The first phase of Potts’s strategic plan “Fix” concentrated on the retail estate, while manufacturing will have a crucial role in phases two and three, “Rebuild and Grow”.
In a statement accompanying the results, the company said: “We will turnaround Morrisons and become a broader, stronger business. That opportunity is enabled by our unique capabilities as food makers and shopkeepers, and our well-invested manufacturing operations.”
It continued: “We now expect £50M–£100M incremental UPBT [underlying profit before tax] from opportunities we have identified within online, manufacturing, wholesale, popular and useful services and, as debt falls, lower interest costs.
“The recent wholesale supply agreement with Amazon and franchise convenience store pilots with Motor Fuel Group are examples of how Morrisons can become broader and stronger.”
Verdict Retail analyst Duygu Hardman believed Morrisons’ manufacturing capability is a major strength because it differentiates its product offer among the big four supermarkets.
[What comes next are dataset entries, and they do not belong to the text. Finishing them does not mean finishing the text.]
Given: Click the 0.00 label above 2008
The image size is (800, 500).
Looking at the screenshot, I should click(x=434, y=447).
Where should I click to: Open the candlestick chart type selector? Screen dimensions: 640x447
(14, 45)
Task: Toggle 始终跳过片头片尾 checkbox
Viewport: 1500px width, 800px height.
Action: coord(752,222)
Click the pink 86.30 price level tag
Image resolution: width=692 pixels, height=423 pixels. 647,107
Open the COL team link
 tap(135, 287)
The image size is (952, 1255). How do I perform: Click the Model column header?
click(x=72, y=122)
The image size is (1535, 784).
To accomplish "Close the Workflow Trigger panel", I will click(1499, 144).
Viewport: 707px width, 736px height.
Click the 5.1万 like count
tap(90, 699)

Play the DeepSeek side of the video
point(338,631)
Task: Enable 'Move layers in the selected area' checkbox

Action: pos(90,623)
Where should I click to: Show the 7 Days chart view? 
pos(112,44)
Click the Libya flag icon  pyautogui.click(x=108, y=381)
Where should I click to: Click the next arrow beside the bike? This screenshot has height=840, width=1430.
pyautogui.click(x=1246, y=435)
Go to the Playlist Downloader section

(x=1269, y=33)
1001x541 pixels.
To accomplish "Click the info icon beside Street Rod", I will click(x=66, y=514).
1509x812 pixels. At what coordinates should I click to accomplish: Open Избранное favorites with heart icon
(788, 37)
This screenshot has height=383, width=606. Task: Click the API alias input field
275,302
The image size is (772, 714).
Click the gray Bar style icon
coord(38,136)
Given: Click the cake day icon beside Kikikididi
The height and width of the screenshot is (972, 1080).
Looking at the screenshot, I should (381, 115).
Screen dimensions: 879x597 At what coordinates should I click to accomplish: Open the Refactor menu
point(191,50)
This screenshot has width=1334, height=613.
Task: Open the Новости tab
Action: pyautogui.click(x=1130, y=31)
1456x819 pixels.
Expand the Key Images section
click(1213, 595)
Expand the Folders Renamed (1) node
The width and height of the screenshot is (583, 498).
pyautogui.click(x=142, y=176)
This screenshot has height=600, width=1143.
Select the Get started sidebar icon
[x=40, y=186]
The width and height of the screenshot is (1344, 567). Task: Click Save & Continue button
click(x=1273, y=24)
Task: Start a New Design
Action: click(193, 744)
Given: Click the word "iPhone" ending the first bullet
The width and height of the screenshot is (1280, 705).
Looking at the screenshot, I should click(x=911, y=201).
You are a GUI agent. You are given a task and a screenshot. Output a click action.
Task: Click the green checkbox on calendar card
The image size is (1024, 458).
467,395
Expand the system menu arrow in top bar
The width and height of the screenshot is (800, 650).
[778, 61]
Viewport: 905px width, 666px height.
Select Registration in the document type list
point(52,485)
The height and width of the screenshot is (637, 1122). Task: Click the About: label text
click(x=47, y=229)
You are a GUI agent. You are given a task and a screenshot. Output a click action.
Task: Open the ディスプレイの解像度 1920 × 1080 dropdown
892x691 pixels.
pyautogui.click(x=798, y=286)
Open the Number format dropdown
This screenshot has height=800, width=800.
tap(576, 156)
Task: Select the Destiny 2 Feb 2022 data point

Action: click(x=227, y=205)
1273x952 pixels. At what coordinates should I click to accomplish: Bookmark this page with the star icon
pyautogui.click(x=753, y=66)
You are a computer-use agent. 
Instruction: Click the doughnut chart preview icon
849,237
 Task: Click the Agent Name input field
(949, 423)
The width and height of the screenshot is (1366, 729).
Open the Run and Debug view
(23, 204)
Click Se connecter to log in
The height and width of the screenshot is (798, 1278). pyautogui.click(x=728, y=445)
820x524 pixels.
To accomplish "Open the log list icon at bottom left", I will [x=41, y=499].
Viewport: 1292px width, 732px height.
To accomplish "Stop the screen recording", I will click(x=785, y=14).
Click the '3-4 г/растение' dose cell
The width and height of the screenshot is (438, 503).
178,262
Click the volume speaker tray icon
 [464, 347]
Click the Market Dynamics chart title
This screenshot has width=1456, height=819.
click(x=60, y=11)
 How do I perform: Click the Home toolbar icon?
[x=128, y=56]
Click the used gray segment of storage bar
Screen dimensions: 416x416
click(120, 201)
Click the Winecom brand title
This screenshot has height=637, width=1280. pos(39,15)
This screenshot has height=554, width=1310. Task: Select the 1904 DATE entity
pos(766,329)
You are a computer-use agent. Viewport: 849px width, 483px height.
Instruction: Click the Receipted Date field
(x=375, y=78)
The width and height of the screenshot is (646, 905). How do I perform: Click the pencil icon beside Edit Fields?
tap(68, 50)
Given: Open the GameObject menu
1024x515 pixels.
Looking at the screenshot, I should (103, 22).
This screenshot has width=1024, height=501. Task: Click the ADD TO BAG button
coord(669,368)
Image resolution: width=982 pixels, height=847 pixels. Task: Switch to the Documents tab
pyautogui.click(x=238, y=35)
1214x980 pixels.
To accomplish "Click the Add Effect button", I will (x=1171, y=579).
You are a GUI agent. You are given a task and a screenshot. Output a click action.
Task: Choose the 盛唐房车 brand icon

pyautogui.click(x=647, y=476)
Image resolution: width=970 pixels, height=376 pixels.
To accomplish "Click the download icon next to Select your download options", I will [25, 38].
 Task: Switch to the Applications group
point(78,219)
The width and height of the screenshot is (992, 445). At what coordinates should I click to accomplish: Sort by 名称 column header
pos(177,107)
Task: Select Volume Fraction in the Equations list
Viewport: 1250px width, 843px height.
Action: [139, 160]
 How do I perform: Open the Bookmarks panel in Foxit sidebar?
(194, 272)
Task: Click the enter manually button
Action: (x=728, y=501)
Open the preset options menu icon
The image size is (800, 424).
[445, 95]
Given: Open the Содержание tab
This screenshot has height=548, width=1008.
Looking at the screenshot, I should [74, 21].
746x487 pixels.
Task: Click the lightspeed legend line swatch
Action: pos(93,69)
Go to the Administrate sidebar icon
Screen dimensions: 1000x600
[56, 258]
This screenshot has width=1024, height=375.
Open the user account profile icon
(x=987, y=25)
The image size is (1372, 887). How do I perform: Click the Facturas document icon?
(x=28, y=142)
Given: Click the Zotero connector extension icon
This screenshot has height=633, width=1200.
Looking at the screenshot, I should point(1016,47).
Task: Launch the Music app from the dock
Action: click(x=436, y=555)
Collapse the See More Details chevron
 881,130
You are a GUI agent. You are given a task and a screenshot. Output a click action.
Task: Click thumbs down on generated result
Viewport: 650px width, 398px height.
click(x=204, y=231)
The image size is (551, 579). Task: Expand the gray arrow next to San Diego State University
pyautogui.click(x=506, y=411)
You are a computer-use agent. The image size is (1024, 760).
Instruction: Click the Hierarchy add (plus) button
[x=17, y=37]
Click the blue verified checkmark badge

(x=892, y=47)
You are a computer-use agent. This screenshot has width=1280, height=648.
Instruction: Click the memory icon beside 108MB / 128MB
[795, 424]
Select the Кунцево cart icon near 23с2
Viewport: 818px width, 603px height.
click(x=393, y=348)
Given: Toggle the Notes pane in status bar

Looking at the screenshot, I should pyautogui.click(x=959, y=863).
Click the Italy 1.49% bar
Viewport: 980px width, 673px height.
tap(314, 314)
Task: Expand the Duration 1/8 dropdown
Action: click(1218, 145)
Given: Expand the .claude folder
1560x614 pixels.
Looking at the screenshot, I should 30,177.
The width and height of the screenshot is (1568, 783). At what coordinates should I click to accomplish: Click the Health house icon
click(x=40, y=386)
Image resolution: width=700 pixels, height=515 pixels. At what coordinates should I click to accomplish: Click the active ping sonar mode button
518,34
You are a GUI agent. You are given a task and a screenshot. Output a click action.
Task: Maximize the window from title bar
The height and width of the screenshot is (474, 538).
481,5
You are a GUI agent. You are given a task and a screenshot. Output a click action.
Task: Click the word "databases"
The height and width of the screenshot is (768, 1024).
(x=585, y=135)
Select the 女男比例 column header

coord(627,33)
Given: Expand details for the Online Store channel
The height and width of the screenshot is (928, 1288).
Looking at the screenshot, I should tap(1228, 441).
“Morrisons produces more than half its products in-house so it has a bigger control over the price element of its proposition compared with its competitors,” she said.
Fresh food and meat
This had enabled Morrisons to react quickly to activity by the discounters, launching its price crunch campaign and slashing the cost of 1,000 items such as fresh food and meat, where the discounters are currently improving their offer and competing head on with the big four.
She added that the manufacturing capability was important to its brand identity but the company was not doing a good job in communicating that side of its proposition.
“Market Street is critical in associating the brand with its British heritage and consumers care more and more about provenance,” she said.
“During the horsegate scandal other retailers were exposed in terms of the failures in their supply chain. But Morrisons hasn’t done a very good job in communicating the strength of its vertical integration to a wider audience.
“It’s not just having control over prices but what this means for its brand identity. This is a unique thing that it should communicate more to its audiences.”
But she did not expect Morrisons’ tie-up with Amazon to lead to an expansion of manufacturing, however. “David Potts said the tie-up with Amazon was a low-risk and capital-light arrangement,” said Hardman.
“It might add some pressure on its manufacturing activity but it’s more about maximising the resources to reach a wider consumer base and could play a key role in covering Morrisons’ recent fall in share of the grocery market.”
‘We like … the words food maker …’
Clive Black and Darren Shirley at Shore Capital were equally upbeat. They said: “Everything flows for Morrisons from the factory and shopfloor. We like and reiterate Mr Potts’s use of the words ‘food maker and shopkeeper’.
“Work and progress in these two particular areas are stabilising trade in a demonstrably competitive market, embracing deflation and gross margin investment.”
But Julian Wild, head of the food team at Rollits solictors, argued manufacturing was an unnecessary distraction from Morrisons’ core business.
“I don’t see Morrisons’ food manufacturing as being a long-term benefit to the company, which is first and foremost a grocer and retailer,” he told FoodManufacture.co.uk.
“Its ability to manufacture its own products is not perceived by its customers as being of particular value to the consumer. There are many other high quality food manufacturers in the UK that are well-invested and more than capable of supplying what Morrisons needs at very competitive prices.
“Having a very large food manufacturing and distribution division can only be a diversion from its main purpose in life as a retailer. David Potts in his radio interview appeared to be non-committal on the eventual future for Morrisons’ food manufacturing.”